Word and item position data:
......

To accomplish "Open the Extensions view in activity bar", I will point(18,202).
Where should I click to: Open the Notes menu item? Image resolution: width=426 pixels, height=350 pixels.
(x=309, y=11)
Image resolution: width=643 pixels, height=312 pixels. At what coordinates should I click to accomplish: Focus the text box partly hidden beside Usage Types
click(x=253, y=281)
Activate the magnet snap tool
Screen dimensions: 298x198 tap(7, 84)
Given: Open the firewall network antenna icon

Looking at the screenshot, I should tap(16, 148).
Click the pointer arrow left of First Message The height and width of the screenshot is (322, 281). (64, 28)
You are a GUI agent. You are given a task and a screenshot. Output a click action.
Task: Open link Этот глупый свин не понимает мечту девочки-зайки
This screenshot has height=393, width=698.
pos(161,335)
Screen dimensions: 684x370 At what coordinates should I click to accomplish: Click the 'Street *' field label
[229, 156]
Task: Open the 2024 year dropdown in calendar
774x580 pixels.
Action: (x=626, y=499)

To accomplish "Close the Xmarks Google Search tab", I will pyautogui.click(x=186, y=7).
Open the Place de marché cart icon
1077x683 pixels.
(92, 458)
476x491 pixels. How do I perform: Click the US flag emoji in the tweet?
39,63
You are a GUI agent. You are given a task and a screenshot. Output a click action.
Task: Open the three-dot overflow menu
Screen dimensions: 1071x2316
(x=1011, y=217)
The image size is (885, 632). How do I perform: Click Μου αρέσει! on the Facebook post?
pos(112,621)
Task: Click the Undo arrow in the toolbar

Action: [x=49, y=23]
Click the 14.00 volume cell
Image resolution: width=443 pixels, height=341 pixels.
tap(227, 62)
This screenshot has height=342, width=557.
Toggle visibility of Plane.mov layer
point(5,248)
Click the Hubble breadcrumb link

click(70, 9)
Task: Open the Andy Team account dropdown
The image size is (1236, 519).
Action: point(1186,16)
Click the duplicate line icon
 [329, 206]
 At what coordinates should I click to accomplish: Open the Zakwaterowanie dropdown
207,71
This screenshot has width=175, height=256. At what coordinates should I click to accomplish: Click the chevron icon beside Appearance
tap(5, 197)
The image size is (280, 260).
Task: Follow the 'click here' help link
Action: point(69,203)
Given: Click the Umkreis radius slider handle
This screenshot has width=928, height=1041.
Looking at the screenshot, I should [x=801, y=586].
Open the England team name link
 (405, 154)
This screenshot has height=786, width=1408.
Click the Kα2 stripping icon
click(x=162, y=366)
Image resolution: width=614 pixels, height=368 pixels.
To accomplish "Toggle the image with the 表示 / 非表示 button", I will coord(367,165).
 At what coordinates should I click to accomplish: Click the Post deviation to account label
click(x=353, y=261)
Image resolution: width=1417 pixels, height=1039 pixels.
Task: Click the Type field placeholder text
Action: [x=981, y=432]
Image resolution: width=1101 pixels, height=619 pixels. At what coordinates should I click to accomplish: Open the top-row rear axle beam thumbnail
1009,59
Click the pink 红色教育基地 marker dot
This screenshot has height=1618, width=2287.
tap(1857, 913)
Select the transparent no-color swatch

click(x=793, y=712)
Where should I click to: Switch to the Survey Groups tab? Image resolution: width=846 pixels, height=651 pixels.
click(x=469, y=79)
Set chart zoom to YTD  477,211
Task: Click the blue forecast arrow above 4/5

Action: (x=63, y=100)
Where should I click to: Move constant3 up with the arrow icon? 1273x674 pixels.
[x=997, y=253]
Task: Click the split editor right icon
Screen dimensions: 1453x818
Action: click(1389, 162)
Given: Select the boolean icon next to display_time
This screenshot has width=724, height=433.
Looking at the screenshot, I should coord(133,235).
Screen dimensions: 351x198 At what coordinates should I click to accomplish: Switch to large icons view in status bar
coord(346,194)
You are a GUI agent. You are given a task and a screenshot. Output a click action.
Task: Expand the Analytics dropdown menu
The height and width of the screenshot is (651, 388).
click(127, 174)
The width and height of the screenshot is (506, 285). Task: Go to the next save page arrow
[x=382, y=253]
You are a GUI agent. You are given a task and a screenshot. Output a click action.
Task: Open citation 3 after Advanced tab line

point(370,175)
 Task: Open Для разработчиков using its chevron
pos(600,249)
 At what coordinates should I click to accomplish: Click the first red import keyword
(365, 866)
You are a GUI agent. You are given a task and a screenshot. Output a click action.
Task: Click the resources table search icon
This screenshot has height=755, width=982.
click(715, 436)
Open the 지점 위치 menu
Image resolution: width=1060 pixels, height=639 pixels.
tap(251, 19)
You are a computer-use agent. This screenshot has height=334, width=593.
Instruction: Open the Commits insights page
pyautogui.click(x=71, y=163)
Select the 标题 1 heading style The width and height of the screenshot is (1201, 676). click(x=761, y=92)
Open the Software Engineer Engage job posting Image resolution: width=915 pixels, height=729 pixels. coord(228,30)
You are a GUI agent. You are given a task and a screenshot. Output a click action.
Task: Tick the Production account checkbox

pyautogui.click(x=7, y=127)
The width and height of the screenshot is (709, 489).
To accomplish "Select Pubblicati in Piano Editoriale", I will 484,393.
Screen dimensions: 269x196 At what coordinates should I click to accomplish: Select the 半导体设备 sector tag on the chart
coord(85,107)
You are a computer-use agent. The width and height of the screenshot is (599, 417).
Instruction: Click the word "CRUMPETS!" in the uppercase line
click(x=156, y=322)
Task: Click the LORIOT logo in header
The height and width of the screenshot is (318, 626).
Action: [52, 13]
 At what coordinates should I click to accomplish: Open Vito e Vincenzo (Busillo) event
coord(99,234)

......

• **Exercise instructions**:
Copy every line of the material above, keeping each one unchanged.

• **Reply**:
To accomplish "Open the Extensions view in activity bar", I will point(18,202).
Where should I click to: Open the Notes menu item? Image resolution: width=426 pixels, height=350 pixels.
(x=309, y=11)
Image resolution: width=643 pixels, height=312 pixels. At what coordinates should I click to accomplish: Focus the text box partly hidden beside Usage Types
click(x=253, y=281)
Activate the magnet snap tool
Screen dimensions: 298x198 tap(7, 84)
Given: Open the firewall network antenna icon

Looking at the screenshot, I should tap(16, 148).
Click the pointer arrow left of First Message The height and width of the screenshot is (322, 281). (64, 28)
You are a GUI agent. You are given a task and a screenshot. Output a click action.
Task: Open link Этот глупый свин не понимает мечту девочки-зайки
This screenshot has height=393, width=698.
pos(161,335)
Screen dimensions: 684x370 At what coordinates should I click to accomplish: Click the 'Street *' field label
[229, 156]
Task: Open the 2024 year dropdown in calendar
774x580 pixels.
Action: (x=626, y=499)

To accomplish "Close the Xmarks Google Search tab", I will pyautogui.click(x=186, y=7).
Open the Place de marché cart icon
1077x683 pixels.
(92, 458)
476x491 pixels. How do I perform: Click the US flag emoji in the tweet?
39,63
You are a GUI agent. You are given a task and a screenshot. Output a click action.
Task: Open the three-dot overflow menu
Screen dimensions: 1071x2316
(x=1011, y=217)
The image size is (885, 632). How do I perform: Click Μου αρέσει! on the Facebook post?
pos(112,621)
Task: Click the Undo arrow in the toolbar

Action: [x=49, y=23]
Click the 14.00 volume cell
Image resolution: width=443 pixels, height=341 pixels.
tap(227, 62)
This screenshot has height=342, width=557.
Toggle visibility of Plane.mov layer
point(5,248)
Click the Hubble breadcrumb link

click(70, 9)
Task: Open the Andy Team account dropdown
The image size is (1236, 519).
Action: point(1186,16)
Click the duplicate line icon
 [329, 206]
 At what coordinates should I click to accomplish: Open the Zakwaterowanie dropdown
207,71
This screenshot has width=175, height=256. At what coordinates should I click to accomplish: Click the chevron icon beside Appearance
tap(5, 197)
The image size is (280, 260).
Task: Follow the 'click here' help link
Action: point(69,203)
Given: Click the Umkreis radius slider handle
This screenshot has width=928, height=1041.
Looking at the screenshot, I should [x=801, y=586].
Open the England team name link
 (405, 154)
This screenshot has height=786, width=1408.
Click the Kα2 stripping icon
click(x=162, y=366)
Image resolution: width=614 pixels, height=368 pixels.
To accomplish "Toggle the image with the 表示 / 非表示 button", I will coord(367,165).
 At what coordinates should I click to accomplish: Click the Post deviation to account label
click(x=353, y=261)
Image resolution: width=1417 pixels, height=1039 pixels.
Task: Click the Type field placeholder text
Action: [x=981, y=432]
Image resolution: width=1101 pixels, height=619 pixels. At what coordinates should I click to accomplish: Open the top-row rear axle beam thumbnail
1009,59
Click the pink 红色教育基地 marker dot
This screenshot has height=1618, width=2287.
tap(1857, 913)
Select the transparent no-color swatch

click(x=793, y=712)
Where should I click to: Switch to the Survey Groups tab? Image resolution: width=846 pixels, height=651 pixels.
click(x=469, y=79)
Set chart zoom to YTD  477,211
Task: Click the blue forecast arrow above 4/5

Action: (x=63, y=100)
Where should I click to: Move constant3 up with the arrow icon? 1273x674 pixels.
[x=997, y=253]
Task: Click the split editor right icon
Screen dimensions: 1453x818
Action: click(1389, 162)
Given: Select the boolean icon next to display_time
This screenshot has width=724, height=433.
Looking at the screenshot, I should coord(133,235).
Screen dimensions: 351x198 At what coordinates should I click to accomplish: Switch to large icons view in status bar
coord(346,194)
You are a GUI agent. You are given a task and a screenshot. Output a click action.
Task: Expand the Analytics dropdown menu
The height and width of the screenshot is (651, 388).
click(127, 174)
The width and height of the screenshot is (506, 285). Task: Go to the next save page arrow
[x=382, y=253]
You are a GUI agent. You are given a task and a screenshot. Output a click action.
Task: Open citation 3 after Advanced tab line

point(370,175)
 Task: Open Для разработчиков using its chevron
pos(600,249)
 At what coordinates should I click to accomplish: Click the first red import keyword
(365, 866)
You are a GUI agent. You are given a task and a screenshot. Output a click action.
Task: Click the resources table search icon
This screenshot has height=755, width=982.
click(715, 436)
Open the 지점 위치 menu
Image resolution: width=1060 pixels, height=639 pixels.
tap(251, 19)
You are a computer-use agent. This screenshot has height=334, width=593.
Instruction: Open the Commits insights page
pyautogui.click(x=71, y=163)
Select the 标题 1 heading style The width and height of the screenshot is (1201, 676). click(x=761, y=92)
Open the Software Engineer Engage job posting Image resolution: width=915 pixels, height=729 pixels. coord(228,30)
You are a GUI agent. You are given a task and a screenshot. Output a click action.
Task: Tick the Production account checkbox

pyautogui.click(x=7, y=127)
The width and height of the screenshot is (709, 489).
To accomplish "Select Pubblicati in Piano Editoriale", I will 484,393.
Screen dimensions: 269x196 At what coordinates should I click to accomplish: Select the 半导体设备 sector tag on the chart
coord(85,107)
You are a computer-use agent. The width and height of the screenshot is (599, 417).
Instruction: Click the word "CRUMPETS!" in the uppercase line
click(x=156, y=322)
Task: Click the LORIOT logo in header
The height and width of the screenshot is (318, 626).
Action: [52, 13]
 At what coordinates should I click to accomplish: Open Vito e Vincenzo (Busillo) event
coord(99,234)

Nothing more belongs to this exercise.